Researchers from the US Centers for Disease Control and Prevention (CDC) and their partners in Alaska analyzed rates of hospitalization and the receipt of outpatient or hospital care among 472 infants younger than 20 months treated for respiratory virus infection in Alaska's Yukon-Kuskokwim Delta region, located on the state's west coast, in the 2023-24 respiratory virus season.

"Historically, American Indian and Alaska Native (AI/AN) children have experienced high rates of RSV-associated hospitalization, with threefold to sevenfold higher rates in Alaska's Yukon-Kuskokwim Delta region than in other U.S. areas," the study authors wrote.

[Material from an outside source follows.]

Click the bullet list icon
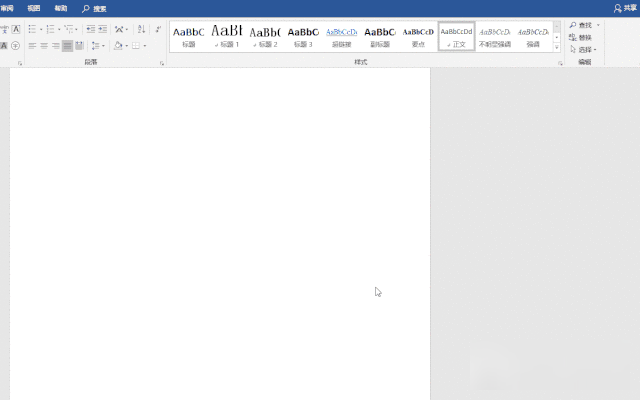Viewport: 640px width, 400px height. pos(31,30)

88% effective against need for treatment in second season

Of the 472 children with medically attended visits (14% hospitalization, 70% emergency department, and 16% outpatient clinic), 14% tested positive for RSV, and 86% tested negative. The median time from nirsevimab receipt to a medical visit was 91 days. In total, 48% overall had received nirsevimab at least 7 days before their medical visit (median, 91 days). 

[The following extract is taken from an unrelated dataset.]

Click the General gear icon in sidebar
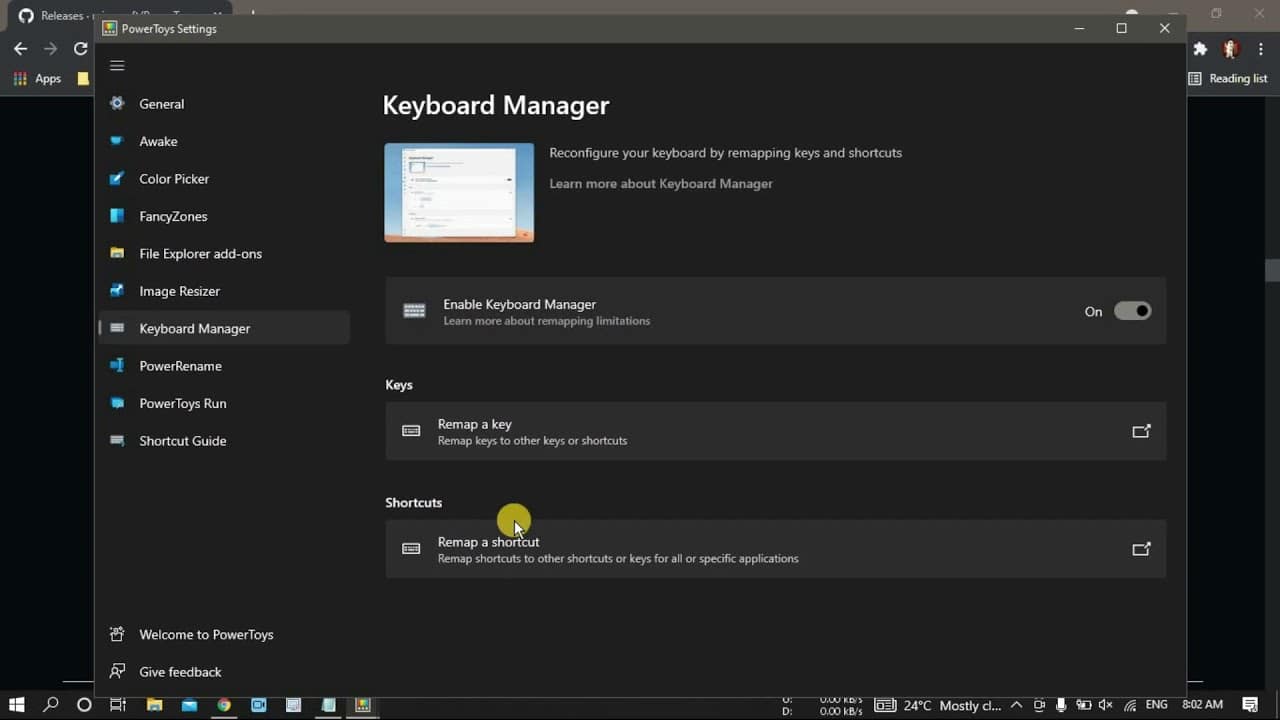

Historically, American Indian and Alaska Native (AI/AN) children have experienced high rates of RSV-associated hospitalization, with threefold to sevenfold higher rates in Alaska's Yukon-Kuskokwim Delta region than in other U.S. areas.

Among the 292 children in their first RSV season, nirsevimab was 76% effective (95% confidence interval [CI], 42% to 90%) against medically attended RSV and 89% effective (95% CI, 32% to 98%) against hospitalization. 

Estimated nirsevimab effectiveness against RSV requiring medical care among the 180 children in their second RSV season was 88% (95% CI, 48% to 97%). Effectiveness was 90% at 7 days to 3 months and 77% 3 to 6 months post-receipt, but the authors noted wide and overlapping confidence intervals.

"These findings support current CDC recommendations for all infants in their first RSV season to either receive nirsevimab or be protected through maternal vaccination and for children entering their second season with increased risk for severe RSV illness, including all AI/AN children, to receive nirsevimab," the researchers concluded.